AIM OF THE EXERCISE:
In the material beneath, how many lines contain the word "cyfrowa"? Give the count alone.

GIVEN RECORDS:
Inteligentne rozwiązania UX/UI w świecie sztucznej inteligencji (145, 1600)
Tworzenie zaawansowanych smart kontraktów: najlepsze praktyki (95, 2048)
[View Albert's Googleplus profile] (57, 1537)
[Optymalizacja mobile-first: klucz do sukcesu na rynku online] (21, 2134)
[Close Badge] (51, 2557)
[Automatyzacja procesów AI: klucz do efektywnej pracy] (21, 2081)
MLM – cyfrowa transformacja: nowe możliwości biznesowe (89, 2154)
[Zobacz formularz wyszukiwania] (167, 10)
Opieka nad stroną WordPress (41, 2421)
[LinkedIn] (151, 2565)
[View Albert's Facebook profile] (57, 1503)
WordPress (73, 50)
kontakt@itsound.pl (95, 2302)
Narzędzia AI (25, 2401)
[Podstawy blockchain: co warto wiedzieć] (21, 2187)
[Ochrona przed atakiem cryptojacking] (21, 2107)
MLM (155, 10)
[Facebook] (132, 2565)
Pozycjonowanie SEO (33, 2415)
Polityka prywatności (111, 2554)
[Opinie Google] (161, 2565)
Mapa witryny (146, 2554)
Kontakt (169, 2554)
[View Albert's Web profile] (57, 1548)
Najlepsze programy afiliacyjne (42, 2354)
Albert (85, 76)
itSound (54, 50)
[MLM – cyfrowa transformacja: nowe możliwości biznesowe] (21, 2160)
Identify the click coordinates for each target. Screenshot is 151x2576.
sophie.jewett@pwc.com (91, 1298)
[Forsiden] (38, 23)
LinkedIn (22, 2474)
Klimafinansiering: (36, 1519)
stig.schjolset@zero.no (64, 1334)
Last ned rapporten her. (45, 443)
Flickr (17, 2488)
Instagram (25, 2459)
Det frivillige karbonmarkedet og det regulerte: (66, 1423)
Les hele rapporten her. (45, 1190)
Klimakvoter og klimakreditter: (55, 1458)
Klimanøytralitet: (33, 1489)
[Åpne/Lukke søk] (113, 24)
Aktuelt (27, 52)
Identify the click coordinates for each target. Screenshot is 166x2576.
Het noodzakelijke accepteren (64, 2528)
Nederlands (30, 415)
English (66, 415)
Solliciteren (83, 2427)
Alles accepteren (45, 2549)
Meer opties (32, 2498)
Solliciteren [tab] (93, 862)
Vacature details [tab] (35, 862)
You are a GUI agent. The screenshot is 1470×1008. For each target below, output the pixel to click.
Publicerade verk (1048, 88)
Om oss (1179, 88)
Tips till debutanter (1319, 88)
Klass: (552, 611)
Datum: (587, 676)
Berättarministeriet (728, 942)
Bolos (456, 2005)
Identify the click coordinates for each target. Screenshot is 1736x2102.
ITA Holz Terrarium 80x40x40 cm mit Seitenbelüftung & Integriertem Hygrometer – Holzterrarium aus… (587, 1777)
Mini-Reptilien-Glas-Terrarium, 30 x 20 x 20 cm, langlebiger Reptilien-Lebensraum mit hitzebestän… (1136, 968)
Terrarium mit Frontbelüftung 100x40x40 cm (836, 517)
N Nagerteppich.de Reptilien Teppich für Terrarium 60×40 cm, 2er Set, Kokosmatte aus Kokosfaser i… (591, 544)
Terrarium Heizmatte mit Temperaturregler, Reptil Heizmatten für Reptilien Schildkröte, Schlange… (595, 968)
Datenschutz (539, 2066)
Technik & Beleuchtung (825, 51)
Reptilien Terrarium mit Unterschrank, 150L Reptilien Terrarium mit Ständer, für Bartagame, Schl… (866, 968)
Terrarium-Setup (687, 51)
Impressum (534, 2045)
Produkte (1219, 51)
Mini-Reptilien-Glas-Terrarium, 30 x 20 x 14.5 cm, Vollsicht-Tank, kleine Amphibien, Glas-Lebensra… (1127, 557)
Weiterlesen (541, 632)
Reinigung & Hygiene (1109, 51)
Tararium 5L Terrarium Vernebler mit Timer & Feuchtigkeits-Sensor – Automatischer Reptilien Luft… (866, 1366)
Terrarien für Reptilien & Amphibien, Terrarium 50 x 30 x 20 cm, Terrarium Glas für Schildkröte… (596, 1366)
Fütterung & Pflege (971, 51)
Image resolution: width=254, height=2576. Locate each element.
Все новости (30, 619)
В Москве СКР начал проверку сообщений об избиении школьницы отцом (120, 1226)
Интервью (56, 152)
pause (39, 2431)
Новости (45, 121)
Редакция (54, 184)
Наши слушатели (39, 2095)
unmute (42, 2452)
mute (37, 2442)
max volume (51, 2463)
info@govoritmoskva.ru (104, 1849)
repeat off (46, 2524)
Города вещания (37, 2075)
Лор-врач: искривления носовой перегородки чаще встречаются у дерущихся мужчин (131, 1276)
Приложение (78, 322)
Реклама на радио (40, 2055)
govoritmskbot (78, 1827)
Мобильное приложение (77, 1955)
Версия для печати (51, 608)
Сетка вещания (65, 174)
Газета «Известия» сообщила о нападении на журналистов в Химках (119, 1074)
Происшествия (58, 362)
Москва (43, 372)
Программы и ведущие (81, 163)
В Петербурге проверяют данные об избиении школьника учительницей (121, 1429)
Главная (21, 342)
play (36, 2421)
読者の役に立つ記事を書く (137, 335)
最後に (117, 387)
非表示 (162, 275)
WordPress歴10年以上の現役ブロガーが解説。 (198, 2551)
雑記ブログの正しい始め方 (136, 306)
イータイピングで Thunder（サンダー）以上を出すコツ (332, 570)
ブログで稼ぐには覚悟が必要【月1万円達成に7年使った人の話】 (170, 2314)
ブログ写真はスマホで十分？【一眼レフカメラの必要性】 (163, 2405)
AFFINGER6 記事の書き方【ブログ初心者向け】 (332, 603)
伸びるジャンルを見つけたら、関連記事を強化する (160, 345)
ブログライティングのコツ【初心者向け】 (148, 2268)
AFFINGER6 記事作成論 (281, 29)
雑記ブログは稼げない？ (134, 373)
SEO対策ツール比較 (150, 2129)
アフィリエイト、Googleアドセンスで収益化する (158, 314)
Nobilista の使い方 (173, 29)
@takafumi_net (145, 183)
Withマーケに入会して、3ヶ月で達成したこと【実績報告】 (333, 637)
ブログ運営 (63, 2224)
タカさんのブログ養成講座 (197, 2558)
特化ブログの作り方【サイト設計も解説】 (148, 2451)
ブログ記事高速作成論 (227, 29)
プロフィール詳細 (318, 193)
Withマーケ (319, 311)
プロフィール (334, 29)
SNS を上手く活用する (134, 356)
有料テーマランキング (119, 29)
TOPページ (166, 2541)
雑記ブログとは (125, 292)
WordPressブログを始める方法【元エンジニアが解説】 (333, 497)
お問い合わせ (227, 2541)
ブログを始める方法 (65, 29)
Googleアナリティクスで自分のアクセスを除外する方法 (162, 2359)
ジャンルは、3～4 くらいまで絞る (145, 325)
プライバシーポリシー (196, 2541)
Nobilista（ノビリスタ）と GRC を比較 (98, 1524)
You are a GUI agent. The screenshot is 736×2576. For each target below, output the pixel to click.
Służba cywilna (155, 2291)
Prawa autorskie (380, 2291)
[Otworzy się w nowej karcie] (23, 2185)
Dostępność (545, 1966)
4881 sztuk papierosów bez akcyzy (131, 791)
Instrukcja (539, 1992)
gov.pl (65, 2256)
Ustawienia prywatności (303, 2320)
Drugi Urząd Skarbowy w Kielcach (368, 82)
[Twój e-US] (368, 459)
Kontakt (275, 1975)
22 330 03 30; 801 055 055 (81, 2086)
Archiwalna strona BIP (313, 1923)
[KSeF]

COMPLETED EXERCISE:
2